I have a small one but I put a hose on it so it constantly goes . There's an option of the bucket or hose . Got it at Canadian tire years ago.
When I used the hose into a bucket it filled a 5
Gallon bucket everyday! So. Ow I have it draining out the door and another on top of the toilet draining into it. But I have 56 tanks. If I did t have it I'd be in trouble . 
Definitely get one. You can ruin your home. My one friend everything in the whole
Downstairs of his house was moldy.
A famous discus guy ruined his house .


Sent from my iPhone using Tapatalk


----------



## smccleme (Aug 20, 2012)

If you can insulate the backside of your garage door, it will help a lot with condensation (and significantly decrease the heat loss). Easy to do with plastispan. Get some sheets and cut rectangles to fit the panels.


----------



## aprilsaquarium (Aug 22, 2016)

Yes metal attracts the moisture. Or that roxul which does t get mouldy. My friends fish warehouse he used insulation for boats.
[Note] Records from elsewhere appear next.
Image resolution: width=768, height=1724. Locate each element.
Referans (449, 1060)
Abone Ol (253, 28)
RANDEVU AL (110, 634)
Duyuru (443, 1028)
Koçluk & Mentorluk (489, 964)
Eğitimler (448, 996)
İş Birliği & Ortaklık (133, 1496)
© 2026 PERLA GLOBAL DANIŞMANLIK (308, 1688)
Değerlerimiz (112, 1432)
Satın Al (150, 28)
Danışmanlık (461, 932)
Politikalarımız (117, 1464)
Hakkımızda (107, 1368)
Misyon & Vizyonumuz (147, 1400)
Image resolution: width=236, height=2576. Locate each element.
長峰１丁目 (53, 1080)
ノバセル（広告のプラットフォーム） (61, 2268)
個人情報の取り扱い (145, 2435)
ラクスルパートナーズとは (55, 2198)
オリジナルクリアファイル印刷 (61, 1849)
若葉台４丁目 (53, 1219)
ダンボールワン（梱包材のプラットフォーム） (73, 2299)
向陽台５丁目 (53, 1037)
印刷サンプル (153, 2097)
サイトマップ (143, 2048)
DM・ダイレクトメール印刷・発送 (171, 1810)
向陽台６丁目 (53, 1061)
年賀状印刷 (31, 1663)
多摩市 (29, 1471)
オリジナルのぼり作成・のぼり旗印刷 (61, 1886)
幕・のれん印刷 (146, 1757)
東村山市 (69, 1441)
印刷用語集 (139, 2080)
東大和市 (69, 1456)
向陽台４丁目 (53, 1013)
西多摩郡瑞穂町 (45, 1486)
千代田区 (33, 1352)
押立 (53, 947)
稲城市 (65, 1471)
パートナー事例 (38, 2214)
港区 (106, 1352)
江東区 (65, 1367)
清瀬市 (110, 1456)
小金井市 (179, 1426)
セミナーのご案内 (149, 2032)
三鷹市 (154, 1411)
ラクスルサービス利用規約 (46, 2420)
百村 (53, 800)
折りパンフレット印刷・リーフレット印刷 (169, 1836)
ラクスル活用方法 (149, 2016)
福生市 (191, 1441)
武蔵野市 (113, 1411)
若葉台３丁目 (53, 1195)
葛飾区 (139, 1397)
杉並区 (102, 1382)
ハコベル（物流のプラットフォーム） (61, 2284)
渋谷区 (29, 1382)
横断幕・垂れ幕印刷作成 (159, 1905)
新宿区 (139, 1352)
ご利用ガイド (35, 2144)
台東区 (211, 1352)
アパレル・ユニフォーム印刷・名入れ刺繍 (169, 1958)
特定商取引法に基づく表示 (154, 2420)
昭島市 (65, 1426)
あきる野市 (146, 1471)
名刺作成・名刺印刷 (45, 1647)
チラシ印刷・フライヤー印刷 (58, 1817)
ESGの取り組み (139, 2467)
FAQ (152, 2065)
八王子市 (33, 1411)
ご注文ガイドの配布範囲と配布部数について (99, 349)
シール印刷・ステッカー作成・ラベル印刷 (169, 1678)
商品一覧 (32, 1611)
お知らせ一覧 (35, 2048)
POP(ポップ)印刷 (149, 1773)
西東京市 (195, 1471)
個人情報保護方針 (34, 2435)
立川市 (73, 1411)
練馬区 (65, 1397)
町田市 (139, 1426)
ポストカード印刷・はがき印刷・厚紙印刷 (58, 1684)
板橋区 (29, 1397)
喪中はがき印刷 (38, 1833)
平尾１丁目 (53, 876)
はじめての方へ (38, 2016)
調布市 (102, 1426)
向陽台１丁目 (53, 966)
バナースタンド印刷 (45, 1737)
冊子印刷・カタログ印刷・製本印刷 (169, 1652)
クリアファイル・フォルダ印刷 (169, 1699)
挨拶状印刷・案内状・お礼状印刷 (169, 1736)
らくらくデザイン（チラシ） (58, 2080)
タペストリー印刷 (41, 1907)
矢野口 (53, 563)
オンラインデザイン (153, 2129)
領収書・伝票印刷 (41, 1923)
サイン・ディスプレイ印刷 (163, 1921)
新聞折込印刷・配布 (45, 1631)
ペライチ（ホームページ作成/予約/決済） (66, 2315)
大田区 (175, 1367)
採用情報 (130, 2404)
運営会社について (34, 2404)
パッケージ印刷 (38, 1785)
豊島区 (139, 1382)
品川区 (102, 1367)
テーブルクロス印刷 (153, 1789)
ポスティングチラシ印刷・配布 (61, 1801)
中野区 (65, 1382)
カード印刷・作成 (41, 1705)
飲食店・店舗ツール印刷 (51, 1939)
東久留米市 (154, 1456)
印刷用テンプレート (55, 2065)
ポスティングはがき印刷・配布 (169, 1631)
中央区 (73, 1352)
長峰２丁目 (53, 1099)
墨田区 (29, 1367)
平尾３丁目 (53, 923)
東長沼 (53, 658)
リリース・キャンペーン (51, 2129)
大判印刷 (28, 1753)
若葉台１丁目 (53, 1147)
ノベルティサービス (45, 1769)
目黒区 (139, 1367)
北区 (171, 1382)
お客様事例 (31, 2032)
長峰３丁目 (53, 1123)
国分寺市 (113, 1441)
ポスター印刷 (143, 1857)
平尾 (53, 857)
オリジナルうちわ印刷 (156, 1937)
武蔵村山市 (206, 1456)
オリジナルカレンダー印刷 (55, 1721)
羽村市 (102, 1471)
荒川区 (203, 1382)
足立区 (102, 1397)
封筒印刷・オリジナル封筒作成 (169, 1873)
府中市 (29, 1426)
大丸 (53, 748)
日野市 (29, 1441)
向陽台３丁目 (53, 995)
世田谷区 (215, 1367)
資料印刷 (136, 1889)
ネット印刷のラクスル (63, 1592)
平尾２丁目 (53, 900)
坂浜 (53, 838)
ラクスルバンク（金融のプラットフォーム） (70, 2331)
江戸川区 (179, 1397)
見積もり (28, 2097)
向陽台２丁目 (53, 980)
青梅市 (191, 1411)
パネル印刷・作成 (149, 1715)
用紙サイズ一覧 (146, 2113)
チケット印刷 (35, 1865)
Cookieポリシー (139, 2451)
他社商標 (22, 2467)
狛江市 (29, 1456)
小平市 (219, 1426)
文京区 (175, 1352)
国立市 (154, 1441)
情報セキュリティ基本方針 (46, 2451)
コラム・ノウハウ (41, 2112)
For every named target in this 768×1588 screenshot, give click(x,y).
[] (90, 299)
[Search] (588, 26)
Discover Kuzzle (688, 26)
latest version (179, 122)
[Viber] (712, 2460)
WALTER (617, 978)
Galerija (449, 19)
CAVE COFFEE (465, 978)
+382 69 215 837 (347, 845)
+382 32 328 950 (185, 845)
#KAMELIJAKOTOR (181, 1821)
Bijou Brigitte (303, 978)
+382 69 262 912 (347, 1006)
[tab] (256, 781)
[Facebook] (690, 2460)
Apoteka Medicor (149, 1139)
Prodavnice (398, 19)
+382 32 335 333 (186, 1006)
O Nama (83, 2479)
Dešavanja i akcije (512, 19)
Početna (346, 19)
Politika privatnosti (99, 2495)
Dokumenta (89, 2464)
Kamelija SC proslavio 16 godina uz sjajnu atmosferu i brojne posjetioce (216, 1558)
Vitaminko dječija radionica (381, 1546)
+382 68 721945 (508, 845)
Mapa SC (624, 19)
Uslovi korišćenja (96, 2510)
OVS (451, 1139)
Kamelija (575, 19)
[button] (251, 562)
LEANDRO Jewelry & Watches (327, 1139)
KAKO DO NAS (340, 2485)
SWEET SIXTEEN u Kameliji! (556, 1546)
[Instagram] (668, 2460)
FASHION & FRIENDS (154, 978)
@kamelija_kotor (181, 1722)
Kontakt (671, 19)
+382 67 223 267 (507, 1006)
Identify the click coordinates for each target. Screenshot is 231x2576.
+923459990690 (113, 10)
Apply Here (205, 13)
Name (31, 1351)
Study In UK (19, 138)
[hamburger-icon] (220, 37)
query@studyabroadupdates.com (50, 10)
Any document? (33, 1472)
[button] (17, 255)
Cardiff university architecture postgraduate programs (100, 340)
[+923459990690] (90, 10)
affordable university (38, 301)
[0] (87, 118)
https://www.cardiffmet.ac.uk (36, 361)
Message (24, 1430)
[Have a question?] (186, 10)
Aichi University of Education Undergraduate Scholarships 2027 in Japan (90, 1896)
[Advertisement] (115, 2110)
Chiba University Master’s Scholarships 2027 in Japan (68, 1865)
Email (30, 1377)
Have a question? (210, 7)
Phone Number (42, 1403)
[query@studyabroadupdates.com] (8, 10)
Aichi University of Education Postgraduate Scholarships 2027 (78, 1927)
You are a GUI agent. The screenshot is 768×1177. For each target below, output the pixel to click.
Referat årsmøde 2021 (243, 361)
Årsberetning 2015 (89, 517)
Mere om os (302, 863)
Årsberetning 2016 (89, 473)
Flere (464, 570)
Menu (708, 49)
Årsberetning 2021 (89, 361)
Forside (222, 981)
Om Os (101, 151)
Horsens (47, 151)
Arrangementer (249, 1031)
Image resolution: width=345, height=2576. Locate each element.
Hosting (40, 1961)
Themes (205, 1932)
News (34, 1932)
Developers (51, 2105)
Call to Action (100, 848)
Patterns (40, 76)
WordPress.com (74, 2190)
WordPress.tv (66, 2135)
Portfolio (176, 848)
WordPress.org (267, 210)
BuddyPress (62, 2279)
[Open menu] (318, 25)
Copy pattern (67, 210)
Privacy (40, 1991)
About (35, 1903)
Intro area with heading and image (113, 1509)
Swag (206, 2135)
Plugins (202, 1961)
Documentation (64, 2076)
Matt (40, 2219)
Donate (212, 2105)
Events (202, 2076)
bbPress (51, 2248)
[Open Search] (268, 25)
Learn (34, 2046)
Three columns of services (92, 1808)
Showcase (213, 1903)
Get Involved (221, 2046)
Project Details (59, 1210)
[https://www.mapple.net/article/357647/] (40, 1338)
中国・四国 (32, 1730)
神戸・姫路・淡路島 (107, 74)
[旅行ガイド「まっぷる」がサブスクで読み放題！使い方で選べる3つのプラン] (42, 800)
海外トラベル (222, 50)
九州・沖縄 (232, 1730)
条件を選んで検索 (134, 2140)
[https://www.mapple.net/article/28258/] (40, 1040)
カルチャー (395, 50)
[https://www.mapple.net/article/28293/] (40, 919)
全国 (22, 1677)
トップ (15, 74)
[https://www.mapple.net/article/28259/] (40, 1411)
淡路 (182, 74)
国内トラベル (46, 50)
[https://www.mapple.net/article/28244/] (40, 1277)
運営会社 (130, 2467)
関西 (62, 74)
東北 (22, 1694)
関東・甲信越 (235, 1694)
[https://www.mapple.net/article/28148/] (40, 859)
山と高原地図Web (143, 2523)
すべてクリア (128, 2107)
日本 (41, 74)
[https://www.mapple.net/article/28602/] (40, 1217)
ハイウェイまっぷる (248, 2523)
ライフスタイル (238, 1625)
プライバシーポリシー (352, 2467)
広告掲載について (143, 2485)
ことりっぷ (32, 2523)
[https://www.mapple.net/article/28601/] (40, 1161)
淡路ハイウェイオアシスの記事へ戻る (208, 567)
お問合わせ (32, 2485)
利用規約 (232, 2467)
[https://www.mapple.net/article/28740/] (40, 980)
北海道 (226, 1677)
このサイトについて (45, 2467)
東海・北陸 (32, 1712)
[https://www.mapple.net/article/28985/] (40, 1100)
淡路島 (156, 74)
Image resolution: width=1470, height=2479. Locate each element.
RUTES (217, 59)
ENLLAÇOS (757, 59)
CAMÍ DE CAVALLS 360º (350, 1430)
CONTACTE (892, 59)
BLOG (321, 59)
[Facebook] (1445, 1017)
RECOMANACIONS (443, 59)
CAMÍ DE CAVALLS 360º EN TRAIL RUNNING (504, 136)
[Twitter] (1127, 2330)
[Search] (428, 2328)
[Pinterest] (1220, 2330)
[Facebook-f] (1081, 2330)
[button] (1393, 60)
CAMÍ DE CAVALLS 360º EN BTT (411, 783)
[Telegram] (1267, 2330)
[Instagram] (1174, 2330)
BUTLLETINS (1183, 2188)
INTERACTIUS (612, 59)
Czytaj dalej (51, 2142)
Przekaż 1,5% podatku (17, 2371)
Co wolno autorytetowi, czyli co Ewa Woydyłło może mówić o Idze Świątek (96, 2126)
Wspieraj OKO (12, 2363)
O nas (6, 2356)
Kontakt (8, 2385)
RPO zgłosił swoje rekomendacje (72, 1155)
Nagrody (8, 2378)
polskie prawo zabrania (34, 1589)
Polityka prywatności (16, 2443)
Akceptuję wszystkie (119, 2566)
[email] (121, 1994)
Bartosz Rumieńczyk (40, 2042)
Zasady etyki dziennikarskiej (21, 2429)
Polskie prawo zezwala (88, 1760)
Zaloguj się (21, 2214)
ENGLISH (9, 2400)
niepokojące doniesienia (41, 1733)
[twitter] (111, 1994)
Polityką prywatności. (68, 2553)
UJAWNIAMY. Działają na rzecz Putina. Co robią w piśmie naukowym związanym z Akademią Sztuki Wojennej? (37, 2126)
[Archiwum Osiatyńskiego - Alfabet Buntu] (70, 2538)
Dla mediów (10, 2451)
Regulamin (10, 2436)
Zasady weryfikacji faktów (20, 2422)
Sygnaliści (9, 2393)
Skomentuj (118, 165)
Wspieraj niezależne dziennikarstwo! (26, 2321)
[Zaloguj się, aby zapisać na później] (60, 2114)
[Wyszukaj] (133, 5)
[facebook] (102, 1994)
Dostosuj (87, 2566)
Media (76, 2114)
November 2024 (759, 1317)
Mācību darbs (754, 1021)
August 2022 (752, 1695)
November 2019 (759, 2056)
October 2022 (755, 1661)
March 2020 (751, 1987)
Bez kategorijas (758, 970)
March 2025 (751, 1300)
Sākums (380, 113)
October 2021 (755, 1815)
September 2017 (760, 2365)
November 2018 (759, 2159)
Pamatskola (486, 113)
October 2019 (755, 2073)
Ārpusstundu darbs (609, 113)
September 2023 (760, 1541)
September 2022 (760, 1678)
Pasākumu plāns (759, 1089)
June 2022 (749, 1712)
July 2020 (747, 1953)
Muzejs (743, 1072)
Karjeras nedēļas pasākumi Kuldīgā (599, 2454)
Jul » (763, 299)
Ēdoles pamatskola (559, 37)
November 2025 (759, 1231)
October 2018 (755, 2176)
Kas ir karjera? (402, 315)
No
More wet metal
Door . Also if you have the room temp the same as the water temp then not much humidity. Warm
Water, cooler air then lots.



Sent from my iPhone using Tapatalk


----------



## architeuthis (Apr 22, 2010)

I just got mine out for the winter.
I only run it during the night.
I'm going to make some lids for some of my tanks to cut down on the moisture.


----------